Stick with The Third Kind

The Fourth Kind (2009)

“I’m actress Milla Jovovich. I play Dr. Abigail Tyler…”

With those words - heard at the start of the picture - I knew I was going to hate this movie. Instead of a simple card reading, “Based on a true story” or “Inspired by true events,” the filmmakers chose to play this goofy game by having its lead actress come out and say she’s an actress playing a character based on an actual person, but one whose name has been changed to protect her identity (you following this?).

The problem is it’s all a bald-faced lie. There is/was no Abigail Tyler, nor any of the other “real/pseudonymous” people “portrayed by actors” in this movie. It’s like the marketing department took over from the filmmakers. It’s a gimmick, and a badly thought out one at that. Moviegoers have seen enough footage on the news to know that shaky, videotaped scenes feel "real" or documentary-like, especially when compared to the the slick movie footage. But instead of clarifying things, all the onscreen titles and pronouncements merely come across as muddled and confusing, as if the filmmakers weren't sure of what they were telling.

It’s a simple enough tale of mysterious abductions in an Alaska town. Tyler, the town shrink, starts seeing similarities in the stories of disturbed patients, which leads her to believe – naturally for a trained, card carrying, diploma-on-the-wall psychologist – that aliens are abducting folks. I guess those anal probes go down better in cold climates?

The movie has tremendous fun with its audience by employing split screens showing the “actual” videotaped patient sessions with the movie’s “reenactments.” Also whenever a main cast member shows up in the movie, we get helpful titles like, “Will Patton: Actor, Portraying Sheriff Fred Gravy” or whomever. Egads. You just want to yell, "Stop it!" at the screen (which I did many times).

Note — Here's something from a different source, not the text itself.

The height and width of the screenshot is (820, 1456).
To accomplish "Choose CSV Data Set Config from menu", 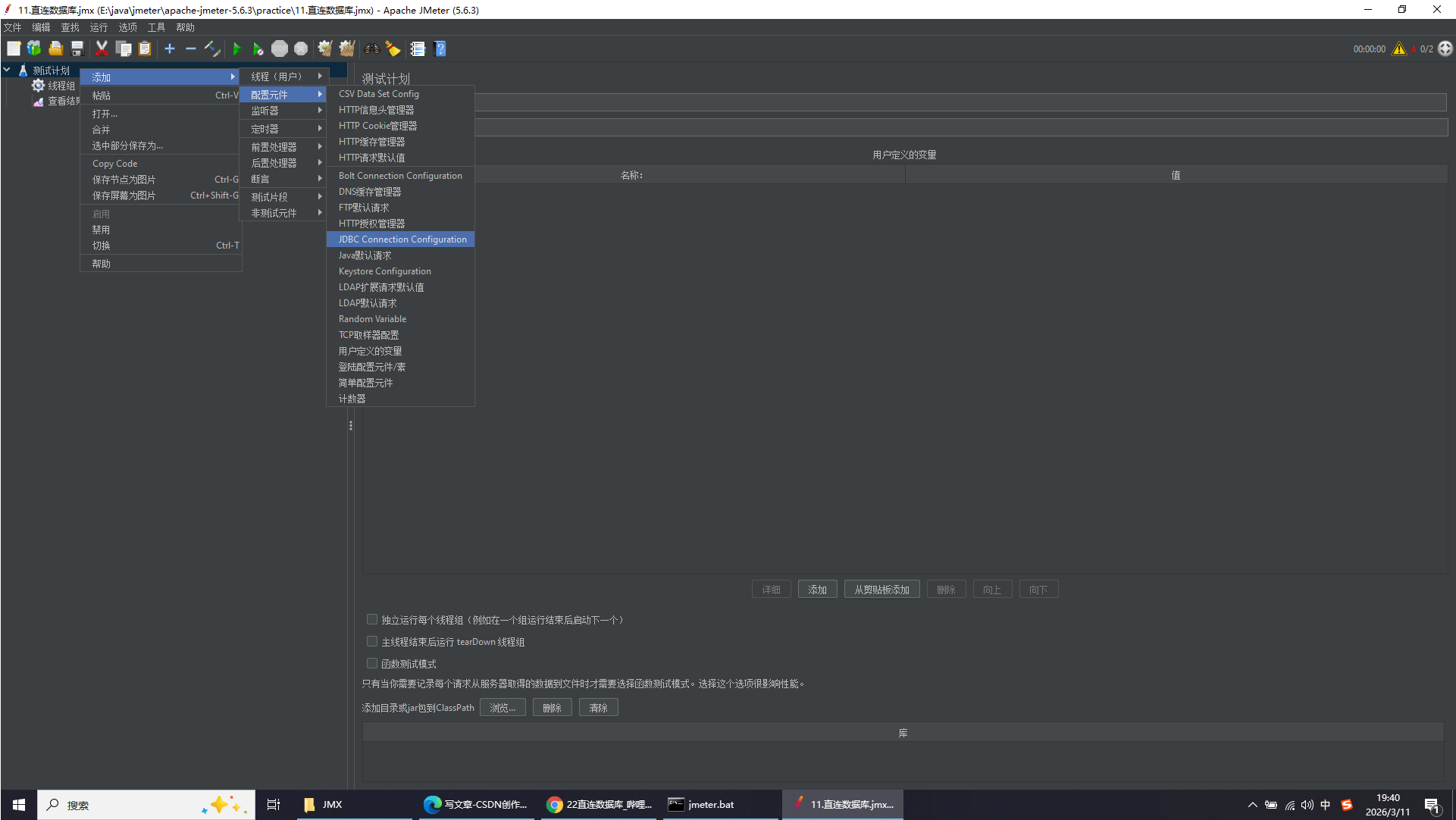I will pos(379,94).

Someone tell me why the “actual videotape footage” of the “actual patients” always goes scrolling up into electronic gobbledygook just when things start to get interesting? I’m talking about patients levitating interesting. The aliens aren’t around. There are no implants we know of to interfere with the camera. The doctors all witnessed these levitations, but we’re denied the actual footage, even in the “fictionalized movie version,” not just the “actual videotape.”

It’s all just a big tease, leading to nothing. And who likes being teased in this manner?